2) In the Experimental Results (Section 4), it would be preferable to see the evaluation decomposed over the two main sources of randomness being studied, the graph and the seed node {s]. It would be interesting to dig into properties of the seed nodes for which the bounds are tighter or looser (degree? Centrality? etc.) It would also be preferable to see an evaluation of larger seed sets, as part of the difficulty with computing influence is interactions between seed nodes.
3) An obvious omission is the study of real world graphs, which have higher degrees and contain many more triangles than any of the simulated graphs considered in the paper. The higher degrees make backtracking steps in random walks less frequent. The triangles and other cycles generally impede message passing algorithms. It’d be worth evaluating and commenting on these considerations.

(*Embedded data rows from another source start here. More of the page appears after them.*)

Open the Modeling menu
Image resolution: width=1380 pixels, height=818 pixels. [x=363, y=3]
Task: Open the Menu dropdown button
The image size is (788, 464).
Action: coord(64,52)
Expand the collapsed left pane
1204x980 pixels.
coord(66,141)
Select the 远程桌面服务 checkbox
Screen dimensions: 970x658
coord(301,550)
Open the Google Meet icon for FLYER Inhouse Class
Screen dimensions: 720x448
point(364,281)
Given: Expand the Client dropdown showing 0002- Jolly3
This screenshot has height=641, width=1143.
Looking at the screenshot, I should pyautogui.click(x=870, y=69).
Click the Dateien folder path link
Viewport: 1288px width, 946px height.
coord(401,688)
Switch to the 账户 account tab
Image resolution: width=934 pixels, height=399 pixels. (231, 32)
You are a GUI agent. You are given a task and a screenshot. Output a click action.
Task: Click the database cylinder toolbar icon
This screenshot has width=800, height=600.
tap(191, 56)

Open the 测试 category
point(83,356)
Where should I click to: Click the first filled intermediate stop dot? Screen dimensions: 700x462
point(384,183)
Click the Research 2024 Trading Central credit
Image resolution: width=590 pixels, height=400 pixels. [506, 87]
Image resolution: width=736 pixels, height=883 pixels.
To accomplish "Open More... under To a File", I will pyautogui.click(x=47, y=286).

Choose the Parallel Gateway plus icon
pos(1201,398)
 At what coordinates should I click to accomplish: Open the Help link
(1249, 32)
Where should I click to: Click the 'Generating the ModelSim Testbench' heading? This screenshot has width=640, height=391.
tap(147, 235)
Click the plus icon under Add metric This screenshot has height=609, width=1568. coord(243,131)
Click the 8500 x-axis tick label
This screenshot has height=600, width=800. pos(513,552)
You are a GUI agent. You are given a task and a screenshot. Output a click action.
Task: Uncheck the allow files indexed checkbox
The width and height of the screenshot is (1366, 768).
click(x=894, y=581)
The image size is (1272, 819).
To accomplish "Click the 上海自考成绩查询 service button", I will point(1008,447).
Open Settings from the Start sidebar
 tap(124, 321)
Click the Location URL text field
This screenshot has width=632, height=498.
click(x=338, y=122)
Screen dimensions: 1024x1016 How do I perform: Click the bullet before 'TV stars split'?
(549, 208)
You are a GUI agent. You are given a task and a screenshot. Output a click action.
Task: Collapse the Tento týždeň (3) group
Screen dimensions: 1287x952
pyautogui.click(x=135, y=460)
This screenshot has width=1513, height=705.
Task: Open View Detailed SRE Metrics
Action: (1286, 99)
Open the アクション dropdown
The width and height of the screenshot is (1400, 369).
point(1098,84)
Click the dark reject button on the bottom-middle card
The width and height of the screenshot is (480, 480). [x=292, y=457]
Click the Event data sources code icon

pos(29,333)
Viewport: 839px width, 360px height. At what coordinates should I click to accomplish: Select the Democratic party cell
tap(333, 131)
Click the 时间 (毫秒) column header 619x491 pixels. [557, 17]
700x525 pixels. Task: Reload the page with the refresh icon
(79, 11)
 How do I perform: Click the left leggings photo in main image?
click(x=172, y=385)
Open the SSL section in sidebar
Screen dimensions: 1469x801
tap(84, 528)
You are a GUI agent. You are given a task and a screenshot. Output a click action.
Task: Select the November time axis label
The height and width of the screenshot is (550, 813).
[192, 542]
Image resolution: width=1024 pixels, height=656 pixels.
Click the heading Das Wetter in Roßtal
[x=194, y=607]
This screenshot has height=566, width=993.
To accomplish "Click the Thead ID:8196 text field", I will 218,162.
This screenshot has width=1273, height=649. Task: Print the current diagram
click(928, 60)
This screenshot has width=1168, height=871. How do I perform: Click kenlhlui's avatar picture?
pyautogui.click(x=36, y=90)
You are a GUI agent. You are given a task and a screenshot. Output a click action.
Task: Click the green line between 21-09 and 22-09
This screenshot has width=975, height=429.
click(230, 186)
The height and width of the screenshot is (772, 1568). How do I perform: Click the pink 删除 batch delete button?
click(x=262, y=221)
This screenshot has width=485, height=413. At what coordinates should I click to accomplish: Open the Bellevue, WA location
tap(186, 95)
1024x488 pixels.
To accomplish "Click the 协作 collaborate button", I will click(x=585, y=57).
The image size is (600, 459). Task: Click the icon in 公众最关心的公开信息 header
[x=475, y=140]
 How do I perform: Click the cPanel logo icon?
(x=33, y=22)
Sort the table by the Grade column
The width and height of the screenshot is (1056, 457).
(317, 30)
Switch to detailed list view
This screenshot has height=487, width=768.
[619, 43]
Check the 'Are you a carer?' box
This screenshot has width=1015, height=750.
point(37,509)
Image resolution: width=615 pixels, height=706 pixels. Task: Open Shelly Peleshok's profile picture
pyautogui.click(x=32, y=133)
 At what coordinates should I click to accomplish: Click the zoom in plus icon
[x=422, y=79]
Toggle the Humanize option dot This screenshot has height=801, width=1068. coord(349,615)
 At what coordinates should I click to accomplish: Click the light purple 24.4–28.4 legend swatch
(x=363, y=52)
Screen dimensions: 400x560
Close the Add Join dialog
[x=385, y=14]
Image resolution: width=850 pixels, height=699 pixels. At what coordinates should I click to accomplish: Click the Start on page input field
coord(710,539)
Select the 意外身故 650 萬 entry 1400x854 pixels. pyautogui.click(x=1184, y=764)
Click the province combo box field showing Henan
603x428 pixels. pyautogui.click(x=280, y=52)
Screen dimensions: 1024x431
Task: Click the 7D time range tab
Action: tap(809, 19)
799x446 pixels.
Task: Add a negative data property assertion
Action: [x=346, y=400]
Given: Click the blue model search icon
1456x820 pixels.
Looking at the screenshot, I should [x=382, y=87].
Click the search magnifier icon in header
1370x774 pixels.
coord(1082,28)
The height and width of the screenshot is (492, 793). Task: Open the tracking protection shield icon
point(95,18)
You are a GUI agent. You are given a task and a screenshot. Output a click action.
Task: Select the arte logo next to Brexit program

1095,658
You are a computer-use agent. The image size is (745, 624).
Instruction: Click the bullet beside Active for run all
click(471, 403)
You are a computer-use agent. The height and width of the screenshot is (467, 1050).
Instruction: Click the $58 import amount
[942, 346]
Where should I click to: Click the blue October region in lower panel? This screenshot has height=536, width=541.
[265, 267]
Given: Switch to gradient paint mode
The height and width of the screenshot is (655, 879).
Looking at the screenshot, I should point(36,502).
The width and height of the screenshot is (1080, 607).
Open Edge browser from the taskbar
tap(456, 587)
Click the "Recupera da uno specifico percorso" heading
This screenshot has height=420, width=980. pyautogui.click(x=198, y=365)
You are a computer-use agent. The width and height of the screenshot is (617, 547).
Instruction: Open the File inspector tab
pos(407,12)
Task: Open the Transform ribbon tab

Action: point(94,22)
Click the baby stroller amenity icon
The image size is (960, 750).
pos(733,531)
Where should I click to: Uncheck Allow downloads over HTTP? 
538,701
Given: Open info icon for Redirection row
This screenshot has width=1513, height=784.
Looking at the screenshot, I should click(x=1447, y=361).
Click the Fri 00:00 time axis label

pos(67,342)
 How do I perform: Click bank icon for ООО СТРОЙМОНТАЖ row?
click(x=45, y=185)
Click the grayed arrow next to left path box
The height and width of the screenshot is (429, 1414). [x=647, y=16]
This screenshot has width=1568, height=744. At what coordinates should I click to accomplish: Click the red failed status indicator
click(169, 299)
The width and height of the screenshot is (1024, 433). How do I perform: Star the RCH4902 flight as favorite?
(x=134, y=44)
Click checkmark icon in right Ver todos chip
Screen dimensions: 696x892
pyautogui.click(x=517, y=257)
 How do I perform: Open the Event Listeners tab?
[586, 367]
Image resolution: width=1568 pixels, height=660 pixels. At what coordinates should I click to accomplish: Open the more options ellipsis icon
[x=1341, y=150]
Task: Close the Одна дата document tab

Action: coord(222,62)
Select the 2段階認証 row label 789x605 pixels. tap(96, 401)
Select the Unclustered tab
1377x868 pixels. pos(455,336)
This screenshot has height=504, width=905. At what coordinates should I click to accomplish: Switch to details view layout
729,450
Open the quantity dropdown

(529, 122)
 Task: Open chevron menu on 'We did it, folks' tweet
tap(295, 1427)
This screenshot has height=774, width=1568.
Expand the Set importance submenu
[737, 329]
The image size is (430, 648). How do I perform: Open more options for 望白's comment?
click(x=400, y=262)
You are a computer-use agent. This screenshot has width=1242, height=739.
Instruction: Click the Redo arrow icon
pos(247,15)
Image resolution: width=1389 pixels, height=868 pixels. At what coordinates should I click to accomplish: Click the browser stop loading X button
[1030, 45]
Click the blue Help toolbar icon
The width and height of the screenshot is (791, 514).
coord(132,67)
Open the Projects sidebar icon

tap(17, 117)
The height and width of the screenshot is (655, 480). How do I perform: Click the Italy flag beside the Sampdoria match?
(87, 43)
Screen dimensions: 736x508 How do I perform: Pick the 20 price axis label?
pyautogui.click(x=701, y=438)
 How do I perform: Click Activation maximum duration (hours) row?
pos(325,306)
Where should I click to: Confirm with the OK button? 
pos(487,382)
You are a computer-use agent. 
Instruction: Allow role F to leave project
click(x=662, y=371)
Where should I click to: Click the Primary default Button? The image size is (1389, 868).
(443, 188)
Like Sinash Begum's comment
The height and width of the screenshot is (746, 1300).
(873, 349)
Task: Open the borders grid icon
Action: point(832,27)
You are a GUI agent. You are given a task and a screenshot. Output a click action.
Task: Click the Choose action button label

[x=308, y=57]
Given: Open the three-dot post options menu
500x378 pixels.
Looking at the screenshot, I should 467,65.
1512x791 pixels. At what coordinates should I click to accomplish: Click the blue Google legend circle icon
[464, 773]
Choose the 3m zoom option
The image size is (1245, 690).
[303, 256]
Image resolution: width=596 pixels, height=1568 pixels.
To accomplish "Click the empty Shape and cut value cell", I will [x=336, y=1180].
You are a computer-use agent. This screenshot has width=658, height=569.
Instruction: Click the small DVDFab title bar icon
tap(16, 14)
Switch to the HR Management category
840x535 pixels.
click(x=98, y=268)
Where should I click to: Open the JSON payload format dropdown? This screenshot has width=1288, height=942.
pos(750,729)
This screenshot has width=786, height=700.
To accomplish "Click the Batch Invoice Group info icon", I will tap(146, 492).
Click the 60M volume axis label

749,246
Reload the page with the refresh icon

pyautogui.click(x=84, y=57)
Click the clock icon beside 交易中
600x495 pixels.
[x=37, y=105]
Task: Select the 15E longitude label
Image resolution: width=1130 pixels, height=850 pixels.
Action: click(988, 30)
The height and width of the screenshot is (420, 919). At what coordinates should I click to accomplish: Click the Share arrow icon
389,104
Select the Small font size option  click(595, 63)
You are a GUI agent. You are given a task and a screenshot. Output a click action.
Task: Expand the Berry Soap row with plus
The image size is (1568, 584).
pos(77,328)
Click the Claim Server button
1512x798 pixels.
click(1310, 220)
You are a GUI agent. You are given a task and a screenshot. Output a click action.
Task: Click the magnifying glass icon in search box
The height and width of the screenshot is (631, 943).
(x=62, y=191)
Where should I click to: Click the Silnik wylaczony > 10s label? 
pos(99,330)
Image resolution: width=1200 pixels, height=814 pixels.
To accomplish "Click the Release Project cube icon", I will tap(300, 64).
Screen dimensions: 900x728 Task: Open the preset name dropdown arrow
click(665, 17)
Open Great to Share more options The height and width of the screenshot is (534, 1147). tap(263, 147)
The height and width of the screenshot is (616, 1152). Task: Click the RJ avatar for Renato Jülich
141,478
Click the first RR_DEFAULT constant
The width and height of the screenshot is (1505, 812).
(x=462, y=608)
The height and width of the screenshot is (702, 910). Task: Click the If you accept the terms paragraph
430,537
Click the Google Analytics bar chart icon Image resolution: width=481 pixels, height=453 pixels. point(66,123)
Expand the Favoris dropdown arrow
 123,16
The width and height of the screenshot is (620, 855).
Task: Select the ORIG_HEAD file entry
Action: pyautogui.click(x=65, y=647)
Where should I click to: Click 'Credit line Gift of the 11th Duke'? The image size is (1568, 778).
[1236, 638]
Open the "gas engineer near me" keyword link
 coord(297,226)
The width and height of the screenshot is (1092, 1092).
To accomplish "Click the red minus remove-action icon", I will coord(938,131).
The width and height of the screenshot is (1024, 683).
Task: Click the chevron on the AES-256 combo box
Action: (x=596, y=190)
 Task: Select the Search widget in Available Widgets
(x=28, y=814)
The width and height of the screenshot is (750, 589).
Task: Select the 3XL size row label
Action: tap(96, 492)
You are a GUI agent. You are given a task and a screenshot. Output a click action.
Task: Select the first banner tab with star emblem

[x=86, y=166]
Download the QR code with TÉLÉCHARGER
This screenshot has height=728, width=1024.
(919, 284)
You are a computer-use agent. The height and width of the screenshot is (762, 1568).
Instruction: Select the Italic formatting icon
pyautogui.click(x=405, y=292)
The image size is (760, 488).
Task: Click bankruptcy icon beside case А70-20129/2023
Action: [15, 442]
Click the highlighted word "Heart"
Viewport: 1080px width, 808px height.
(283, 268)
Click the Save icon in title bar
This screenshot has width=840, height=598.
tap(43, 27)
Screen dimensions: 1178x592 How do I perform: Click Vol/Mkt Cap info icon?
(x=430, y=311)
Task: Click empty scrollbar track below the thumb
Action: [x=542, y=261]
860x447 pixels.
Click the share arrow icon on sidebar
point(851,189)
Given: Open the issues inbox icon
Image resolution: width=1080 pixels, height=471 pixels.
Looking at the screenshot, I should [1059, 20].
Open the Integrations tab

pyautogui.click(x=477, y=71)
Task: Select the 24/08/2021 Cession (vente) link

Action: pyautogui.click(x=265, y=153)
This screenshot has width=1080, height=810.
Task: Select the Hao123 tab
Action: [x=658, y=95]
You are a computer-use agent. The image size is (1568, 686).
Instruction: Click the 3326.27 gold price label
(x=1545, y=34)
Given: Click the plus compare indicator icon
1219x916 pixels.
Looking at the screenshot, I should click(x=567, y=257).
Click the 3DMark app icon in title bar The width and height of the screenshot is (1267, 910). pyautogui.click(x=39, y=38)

4) The state of the art for fast IM computation with approximation guarantees is, I believe, (Tang-Xiao-Shi, SIGMOD 14). Worth including in the citations to IM papers. Furthermore, the use of the word “heuristic” on Line 20 is usually reserved for algorithms without formal guarantees. The methods in the citation block [10, 17, 3, 7, 20] almost all feature formal guarantees for IM in terms of worst-case approximation ratios (some in probabilistic senses). To call all these papers “heuristic” feels overly dismissive. As a related comment on the literature review, on Line 32 "A few exceptions include” makes it sound like there is going to be more than one exception, but only one is given. Fine to rewrite to only expect on exception, better to give more cites.

Finding influence in the IC model is a #P hard problem, and as such one cannot expect to solve it exactly and this motivates the search for approximating influence efficiently. Monte-Carlo methods may be used, but they may be computationally expensive based on the graph characteristics. This paper looks to obtain lower and upper bounds on the influence, which (if tight) serve as a proxy for the actual influence, and otherwise serve as a way to bound the variance of the influence which may then be useful for a Monte-Carlo algorithm. The paper presents both upper and lower bounds, with the main idea being that influence is given by the counting the probabilities of all simple paths and summing them up, so an upper bound would "over-count" and a lower bound would "under-count" in some suitable way. For the upper bound, the paper proposes using non-backtracking paths and gives an efficient algorithm that counts the path weights for all such paths. For the lower bound, a directed acyclic subgraph is constructed and influence for this subgraph is used to bound the influence of the actual graph.
The paper is technically correct, and reasonably well-written. The upper bound and the algorithm to efficiently compute it is novel. One negative aspect is that is no theoretical study of tightness of these bounds. It will be good to understand for what kinds of graphs is the upper bound tight. (Presumably the lower bound is tight for DAGs.)